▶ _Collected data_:
— Begin —
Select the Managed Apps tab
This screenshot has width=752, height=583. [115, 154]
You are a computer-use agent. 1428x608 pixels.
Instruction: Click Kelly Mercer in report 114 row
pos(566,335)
— End —
— Begin —
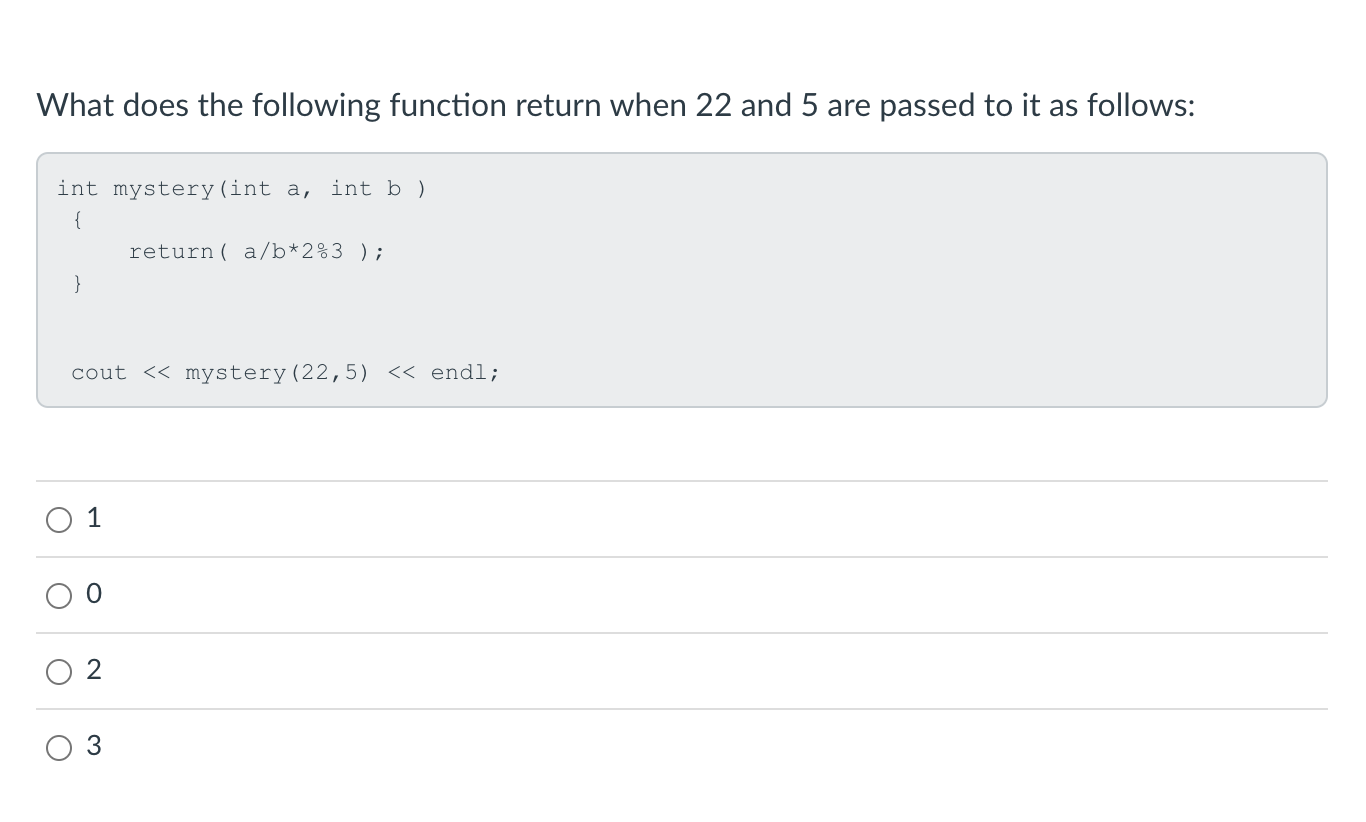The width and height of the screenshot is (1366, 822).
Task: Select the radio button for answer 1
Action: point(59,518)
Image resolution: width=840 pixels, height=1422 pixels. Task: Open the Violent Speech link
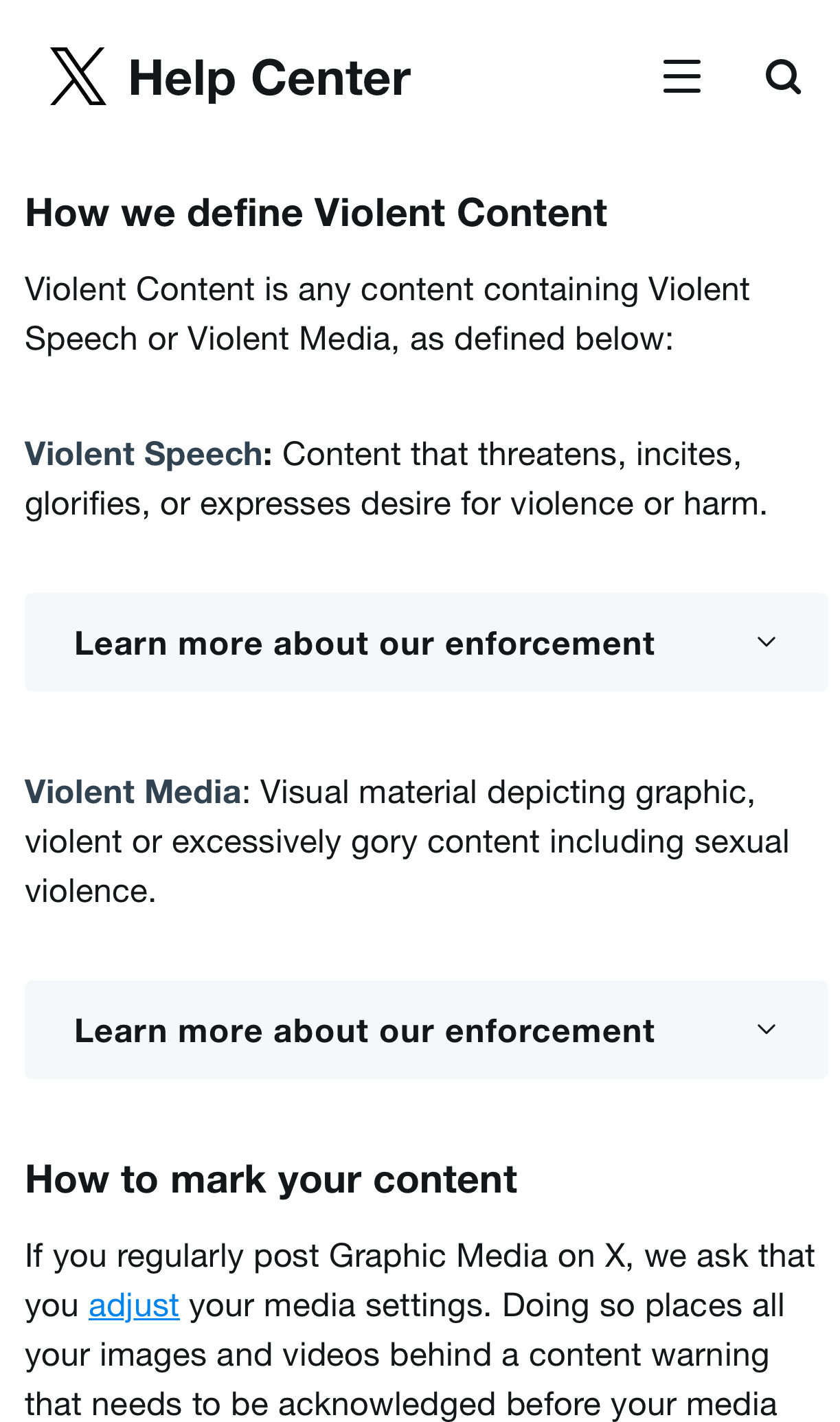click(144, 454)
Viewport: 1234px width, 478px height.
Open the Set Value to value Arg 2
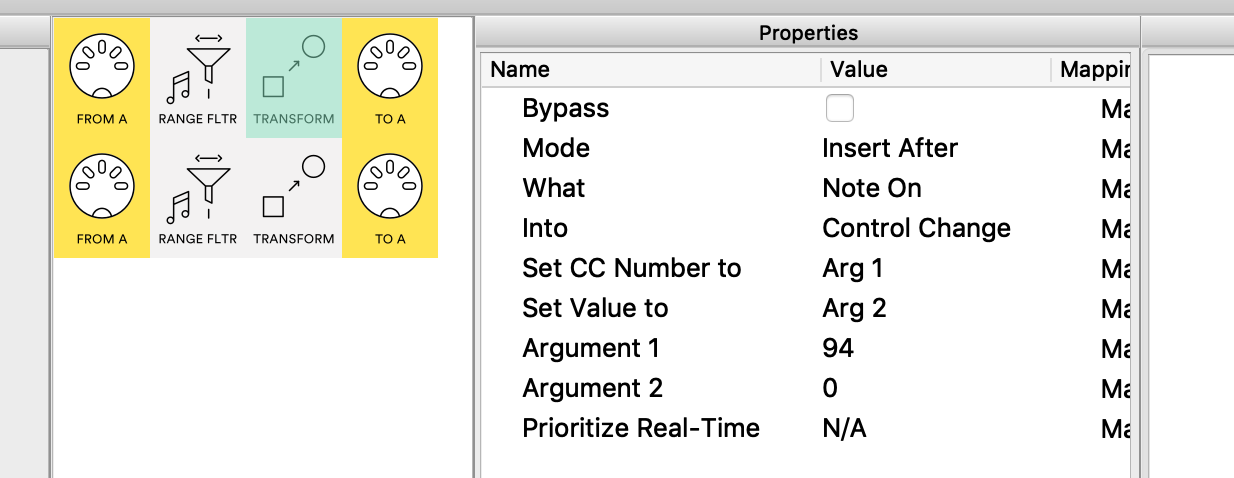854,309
— End —
Report each line of the listing above that contains the string "pixels". Case must match.

▶ _Expected answer_:
You are a computer-use agent. 1428x608 pixels.
Image resolution: width=840 pixels, height=1422 pixels. Task: Open the Violent Speech link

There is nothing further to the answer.